## Exercise description
In the passage below about Shakespeare's later years in Stratford, what did he say he could not bear?
Top of Text block
It is pleasant to think of our great Poet so amply reaping the fruits of his industry and prudence early in life, and spending his calm latter days in the old home of his boyhood which he had left a-foot and come back to in the saddle. The date of his retirement from London cannot be determined. I am decidedly of opinion that it was before the publication of the Sonnets in 1609, and other circumstances seem to indicate that he was living at Stratford in 1608, in the August of which year he sued Addenbroke; on the 6th of September, his 1 Shakspeare Society's Papers, vol. ii. p. 10.

Mother was buried; and, on the 16th of October, he was sponsor at the baptism of Henry Walker's son.

He had the feeling, inexpressibly strong with Englishmen, for owning a bit of this dear land of ours and living in one's own house; paying rent to no man. We know how he clung to his native place all through his London life, strengthening his rootage there all the while. We learn how he went back once a year to the field-flowers of his childhood, to hear in the leaves the whispers of LongAgo and "get some green "-as Chaucer says-where the overflowing treasure of youth had, dew-like, given its glory to the grass, its freshness to the flower, and climb the hills up which the boy had run, and loiter along the lanes where he had courted his wife as they two went slowly on the way to Shottery, and the boy thought Anne Hathaway fair whilst lingering in the tender twilight, and the honeysuckles smelled sweet in the dusk, and the star of love shone over them, and shook with tremulous splendour, and Willie's arm was round her, and in their eyes would glisten the dews of that most balmy time.

We might fancy, too, that on the stage, when he was playing some comparatively silent part, his heart would steal away and the audience melt from before his face, as he wandered back to where the reeds were sighing by Avon stream, and the nightingale was singing in the Wier-brake just below Stratford Church, and the fond fatherly heart took another look at the grave of little Hamnet-patting it, as it were, with an affectionate "Come to you, little one, by and by," and the play was like an unsubstantial pageant faded in the presence of that scenery of his soul.

Only we know what a practical fellow he was, and if any such thought came into his mind, it would be put back with a "lie thou there, Sweetheart," and he would have addressed himself more sturdily than ever to the business in hand.

At last he had come back to live and write; die and be buried at home. He had returned to the old place laden with honours and bearing his sheaves with him; wearing the crown invisible to most of his neighbours, but having also such possessions as they could appreciate. They looked up to him now, for the son of poor John Shakspeare, the despised deer-stealer and player, had become a most respectable man, able to spend £500 or so a year amongst them. He could sit under his own vine, and watch the ongoings of country life whilst waiting for the sunset of his own; nestle in the bosom of his own family, walk forth in his own fields, plant his mulberry-tree, compose several of his noblest dramas, and ripen for his rest in the place where he had climbed for birds'-nests, and, as they say, poached for deer by moonlight. I think he must have enjoyed it all vastly. He entered into local plans, listened to the tongue of Tradition babbling in the mouth of the old folks, "Time's doting chronicles ;" and astonished his fellowtownsmen by his business habits. And they would like him too, if only because he was so practical by habit, so English in feeling. We know that he fought on their side in resisting an encroachment upon Welcomb Common. He "could not bear the enclosing of Welcomb," he said. We feel, however, that as he moved amongst these honest, unsuspecting folk, with so grave and douce a face, he must have had internal ticklings at times, and quite enough to do to keep quiet those sprites of mirth and mischief lurking in the corners of his mouth and in the twinkle of his eyes as he thought how much capital he had made out of them, and how he had taken their traits of character to market, and turned them into the very money to which his fellow-townsmen were so respectful now.
Bottom of Text block
Top of Data
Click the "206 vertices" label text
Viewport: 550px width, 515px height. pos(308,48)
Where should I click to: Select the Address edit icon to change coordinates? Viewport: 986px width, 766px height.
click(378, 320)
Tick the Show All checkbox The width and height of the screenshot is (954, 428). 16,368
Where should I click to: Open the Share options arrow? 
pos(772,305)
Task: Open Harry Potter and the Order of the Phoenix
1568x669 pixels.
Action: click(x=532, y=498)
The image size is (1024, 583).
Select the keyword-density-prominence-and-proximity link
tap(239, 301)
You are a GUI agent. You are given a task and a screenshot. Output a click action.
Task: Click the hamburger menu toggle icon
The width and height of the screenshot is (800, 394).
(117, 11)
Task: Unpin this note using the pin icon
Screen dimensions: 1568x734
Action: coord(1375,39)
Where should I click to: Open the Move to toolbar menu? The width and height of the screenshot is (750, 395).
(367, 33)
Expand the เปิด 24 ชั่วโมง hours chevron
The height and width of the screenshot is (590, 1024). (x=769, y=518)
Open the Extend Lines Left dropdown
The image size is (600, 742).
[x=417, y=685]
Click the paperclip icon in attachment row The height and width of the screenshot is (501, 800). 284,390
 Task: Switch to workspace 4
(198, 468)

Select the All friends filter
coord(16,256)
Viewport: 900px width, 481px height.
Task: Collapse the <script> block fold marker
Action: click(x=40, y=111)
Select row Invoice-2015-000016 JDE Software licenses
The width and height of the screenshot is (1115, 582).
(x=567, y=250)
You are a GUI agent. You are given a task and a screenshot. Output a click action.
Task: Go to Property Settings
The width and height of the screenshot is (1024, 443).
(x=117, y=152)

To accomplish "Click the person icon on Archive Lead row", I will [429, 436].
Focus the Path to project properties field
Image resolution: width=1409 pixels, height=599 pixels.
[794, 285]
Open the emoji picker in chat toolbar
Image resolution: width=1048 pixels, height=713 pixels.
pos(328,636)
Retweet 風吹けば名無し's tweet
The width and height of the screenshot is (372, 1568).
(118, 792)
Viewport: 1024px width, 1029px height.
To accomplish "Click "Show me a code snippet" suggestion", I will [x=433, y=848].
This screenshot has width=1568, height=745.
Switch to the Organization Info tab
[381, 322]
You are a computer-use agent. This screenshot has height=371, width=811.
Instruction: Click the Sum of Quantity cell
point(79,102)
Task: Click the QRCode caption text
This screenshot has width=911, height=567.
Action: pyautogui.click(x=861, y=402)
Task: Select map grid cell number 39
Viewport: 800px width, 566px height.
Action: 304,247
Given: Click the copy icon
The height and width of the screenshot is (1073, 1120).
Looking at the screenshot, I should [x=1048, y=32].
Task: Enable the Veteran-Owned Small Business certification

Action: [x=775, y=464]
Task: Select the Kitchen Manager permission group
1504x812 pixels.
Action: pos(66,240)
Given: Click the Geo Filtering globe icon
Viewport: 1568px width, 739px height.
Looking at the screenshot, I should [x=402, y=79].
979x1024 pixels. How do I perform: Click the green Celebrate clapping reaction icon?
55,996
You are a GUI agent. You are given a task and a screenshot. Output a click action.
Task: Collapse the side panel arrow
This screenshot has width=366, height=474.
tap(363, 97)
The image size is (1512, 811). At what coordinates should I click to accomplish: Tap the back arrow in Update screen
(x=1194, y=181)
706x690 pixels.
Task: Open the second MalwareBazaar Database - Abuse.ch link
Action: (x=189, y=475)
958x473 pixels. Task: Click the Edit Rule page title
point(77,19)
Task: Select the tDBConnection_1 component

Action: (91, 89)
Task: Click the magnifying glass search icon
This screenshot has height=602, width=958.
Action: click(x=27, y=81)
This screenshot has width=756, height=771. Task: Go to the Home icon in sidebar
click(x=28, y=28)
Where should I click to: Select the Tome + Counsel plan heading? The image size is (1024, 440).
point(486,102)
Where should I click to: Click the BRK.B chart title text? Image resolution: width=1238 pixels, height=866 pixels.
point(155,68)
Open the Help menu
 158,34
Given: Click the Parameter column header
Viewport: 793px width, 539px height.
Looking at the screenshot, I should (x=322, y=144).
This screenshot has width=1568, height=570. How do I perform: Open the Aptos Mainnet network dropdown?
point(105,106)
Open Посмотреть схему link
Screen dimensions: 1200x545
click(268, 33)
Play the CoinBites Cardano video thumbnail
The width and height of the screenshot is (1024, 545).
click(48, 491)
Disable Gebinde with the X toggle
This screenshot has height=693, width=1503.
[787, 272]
Bottom of Data
## Exercise solution
The enclosing of Welcomb.